• Material for the task
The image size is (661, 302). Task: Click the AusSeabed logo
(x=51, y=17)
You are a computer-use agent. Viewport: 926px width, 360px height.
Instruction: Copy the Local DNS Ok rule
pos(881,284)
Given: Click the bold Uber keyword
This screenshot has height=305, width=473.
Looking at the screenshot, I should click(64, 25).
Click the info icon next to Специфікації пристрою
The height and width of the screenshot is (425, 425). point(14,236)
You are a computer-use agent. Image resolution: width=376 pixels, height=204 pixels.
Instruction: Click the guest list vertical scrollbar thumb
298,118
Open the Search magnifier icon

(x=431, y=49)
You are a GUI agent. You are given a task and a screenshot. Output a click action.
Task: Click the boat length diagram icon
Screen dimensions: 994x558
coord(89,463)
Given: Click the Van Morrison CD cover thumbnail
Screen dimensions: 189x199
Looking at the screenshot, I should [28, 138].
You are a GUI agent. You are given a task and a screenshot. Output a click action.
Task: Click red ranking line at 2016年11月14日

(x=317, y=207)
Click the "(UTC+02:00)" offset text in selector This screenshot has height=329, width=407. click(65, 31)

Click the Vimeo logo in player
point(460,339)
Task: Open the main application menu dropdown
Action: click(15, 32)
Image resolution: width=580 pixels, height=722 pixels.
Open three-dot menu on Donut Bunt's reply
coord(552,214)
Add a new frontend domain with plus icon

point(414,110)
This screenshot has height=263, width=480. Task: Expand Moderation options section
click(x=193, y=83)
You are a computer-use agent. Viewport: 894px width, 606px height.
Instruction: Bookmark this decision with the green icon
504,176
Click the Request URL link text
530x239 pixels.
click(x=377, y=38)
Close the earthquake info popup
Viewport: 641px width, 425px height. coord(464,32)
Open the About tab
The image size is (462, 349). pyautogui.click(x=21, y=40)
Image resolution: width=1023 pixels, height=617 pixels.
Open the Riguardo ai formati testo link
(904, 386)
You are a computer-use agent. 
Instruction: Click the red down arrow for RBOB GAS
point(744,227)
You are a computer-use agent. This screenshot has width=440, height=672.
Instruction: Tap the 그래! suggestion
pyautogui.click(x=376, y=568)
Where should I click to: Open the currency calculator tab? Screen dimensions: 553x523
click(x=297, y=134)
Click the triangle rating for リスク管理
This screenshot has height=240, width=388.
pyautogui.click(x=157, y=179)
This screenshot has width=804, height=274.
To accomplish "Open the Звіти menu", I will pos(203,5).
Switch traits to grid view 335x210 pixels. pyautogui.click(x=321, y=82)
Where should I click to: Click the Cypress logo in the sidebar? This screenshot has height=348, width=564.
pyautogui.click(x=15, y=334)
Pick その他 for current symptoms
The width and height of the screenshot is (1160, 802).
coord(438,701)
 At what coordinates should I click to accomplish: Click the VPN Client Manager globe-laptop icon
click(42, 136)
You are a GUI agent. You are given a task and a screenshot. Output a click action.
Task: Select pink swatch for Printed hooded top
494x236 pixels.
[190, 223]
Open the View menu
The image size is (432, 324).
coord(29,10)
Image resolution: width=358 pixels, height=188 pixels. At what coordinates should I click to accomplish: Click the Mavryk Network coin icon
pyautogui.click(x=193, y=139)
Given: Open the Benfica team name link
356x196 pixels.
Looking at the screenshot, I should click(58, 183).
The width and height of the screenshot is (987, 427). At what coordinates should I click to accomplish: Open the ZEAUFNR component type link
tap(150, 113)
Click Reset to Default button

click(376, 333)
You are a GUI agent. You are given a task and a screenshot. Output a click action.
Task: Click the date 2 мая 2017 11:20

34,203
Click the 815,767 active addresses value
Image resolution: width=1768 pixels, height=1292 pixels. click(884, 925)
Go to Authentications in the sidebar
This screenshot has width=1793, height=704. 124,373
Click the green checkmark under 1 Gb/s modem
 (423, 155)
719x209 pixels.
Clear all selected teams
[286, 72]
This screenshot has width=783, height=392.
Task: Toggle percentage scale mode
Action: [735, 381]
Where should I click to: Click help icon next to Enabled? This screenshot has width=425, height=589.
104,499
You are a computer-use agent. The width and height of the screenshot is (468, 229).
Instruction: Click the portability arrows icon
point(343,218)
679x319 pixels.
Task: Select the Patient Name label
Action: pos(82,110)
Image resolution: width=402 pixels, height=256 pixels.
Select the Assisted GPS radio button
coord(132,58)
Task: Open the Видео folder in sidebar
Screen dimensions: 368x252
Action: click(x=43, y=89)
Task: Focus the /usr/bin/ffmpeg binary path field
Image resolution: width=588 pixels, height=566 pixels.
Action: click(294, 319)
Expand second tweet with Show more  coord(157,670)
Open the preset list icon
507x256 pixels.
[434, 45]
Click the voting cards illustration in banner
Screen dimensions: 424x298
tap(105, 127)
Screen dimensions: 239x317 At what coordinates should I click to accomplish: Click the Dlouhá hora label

• Task item
Every record is to be repeated exactly as written.

• Your solution
The image size is (661, 302). Task: Click the AusSeabed logo
(x=51, y=17)
You are a computer-use agent. Viewport: 926px width, 360px height.
Instruction: Copy the Local DNS Ok rule
pos(881,284)
Given: Click the bold Uber keyword
This screenshot has height=305, width=473.
Looking at the screenshot, I should click(64, 25).
Click the info icon next to Специфікації пристрою
The height and width of the screenshot is (425, 425). point(14,236)
You are a computer-use agent. Image resolution: width=376 pixels, height=204 pixels.
Instruction: Click the guest list vertical scrollbar thumb
298,118
Open the Search magnifier icon

(x=431, y=49)
You are a GUI agent. You are given a task and a screenshot. Output a click action.
Task: Click the boat length diagram icon
Screen dimensions: 994x558
coord(89,463)
Given: Click the Van Morrison CD cover thumbnail
Screen dimensions: 189x199
Looking at the screenshot, I should [28, 138].
You are a GUI agent. You are given a task and a screenshot. Output a click action.
Task: Click red ranking line at 2016年11月14日

(x=317, y=207)
Click the "(UTC+02:00)" offset text in selector This screenshot has height=329, width=407. click(65, 31)

Click the Vimeo logo in player
point(460,339)
Task: Open the main application menu dropdown
Action: click(15, 32)
Image resolution: width=580 pixels, height=722 pixels.
Open three-dot menu on Donut Bunt's reply
coord(552,214)
Add a new frontend domain with plus icon

point(414,110)
This screenshot has height=263, width=480. Task: Expand Moderation options section
click(x=193, y=83)
You are a computer-use agent. Viewport: 894px width, 606px height.
Instruction: Bookmark this decision with the green icon
504,176
Click the Request URL link text
530x239 pixels.
click(x=377, y=38)
Close the earthquake info popup
Viewport: 641px width, 425px height. coord(464,32)
Open the About tab
The image size is (462, 349). pyautogui.click(x=21, y=40)
Image resolution: width=1023 pixels, height=617 pixels.
Open the Riguardo ai formati testo link
(904, 386)
You are a computer-use agent. 
Instruction: Click the red down arrow for RBOB GAS
point(744,227)
You are a computer-use agent. This screenshot has width=440, height=672.
Instruction: Tap the 그래! suggestion
pyautogui.click(x=376, y=568)
Where should I click to: Open the currency calculator tab? Screen dimensions: 553x523
click(x=297, y=134)
Click the triangle rating for リスク管理
This screenshot has height=240, width=388.
pyautogui.click(x=157, y=179)
This screenshot has width=804, height=274.
To accomplish "Open the Звіти menu", I will pos(203,5).
Switch traits to grid view 335x210 pixels. pyautogui.click(x=321, y=82)
Where should I click to: Click the Cypress logo in the sidebar? This screenshot has height=348, width=564.
pyautogui.click(x=15, y=334)
Pick その他 for current symptoms
The width and height of the screenshot is (1160, 802).
coord(438,701)
 At what coordinates should I click to accomplish: Click the VPN Client Manager globe-laptop icon
click(42, 136)
You are a GUI agent. You are given a task and a screenshot. Output a click action.
Task: Select pink swatch for Printed hooded top
494x236 pixels.
[190, 223]
Open the View menu
The image size is (432, 324).
coord(29,10)
Image resolution: width=358 pixels, height=188 pixels. At what coordinates should I click to accomplish: Click the Mavryk Network coin icon
pyautogui.click(x=193, y=139)
Given: Open the Benfica team name link
356x196 pixels.
Looking at the screenshot, I should click(58, 183).
The width and height of the screenshot is (987, 427). At what coordinates should I click to accomplish: Open the ZEAUFNR component type link
tap(150, 113)
Click Reset to Default button

click(376, 333)
You are a GUI agent. You are given a task and a screenshot. Output a click action.
Task: Click the date 2 мая 2017 11:20

34,203
Click the 815,767 active addresses value
Image resolution: width=1768 pixels, height=1292 pixels. click(884, 925)
Go to Authentications in the sidebar
This screenshot has width=1793, height=704. 124,373
Click the green checkmark under 1 Gb/s modem
 (423, 155)
719x209 pixels.
Clear all selected teams
[286, 72]
This screenshot has width=783, height=392.
Task: Toggle percentage scale mode
Action: [735, 381]
Where should I click to: Click help icon next to Enabled? This screenshot has width=425, height=589.
104,499
You are a computer-use agent. The width and height of the screenshot is (468, 229).
Instruction: Click the portability arrows icon
point(343,218)
679x319 pixels.
Task: Select the Patient Name label
Action: pos(82,110)
Image resolution: width=402 pixels, height=256 pixels.
Select the Assisted GPS radio button
coord(132,58)
Task: Open the Видео folder in sidebar
Screen dimensions: 368x252
Action: click(x=43, y=89)
Task: Focus the /usr/bin/ffmpeg binary path field
Image resolution: width=588 pixels, height=566 pixels.
Action: click(294, 319)
Expand second tweet with Show more  coord(157,670)
Open the preset list icon
507x256 pixels.
[434, 45]
Click the voting cards illustration in banner
Screen dimensions: 424x298
tap(105, 127)
Screen dimensions: 239x317 At what coordinates should I click to accomplish: Click the Dlouhá hora label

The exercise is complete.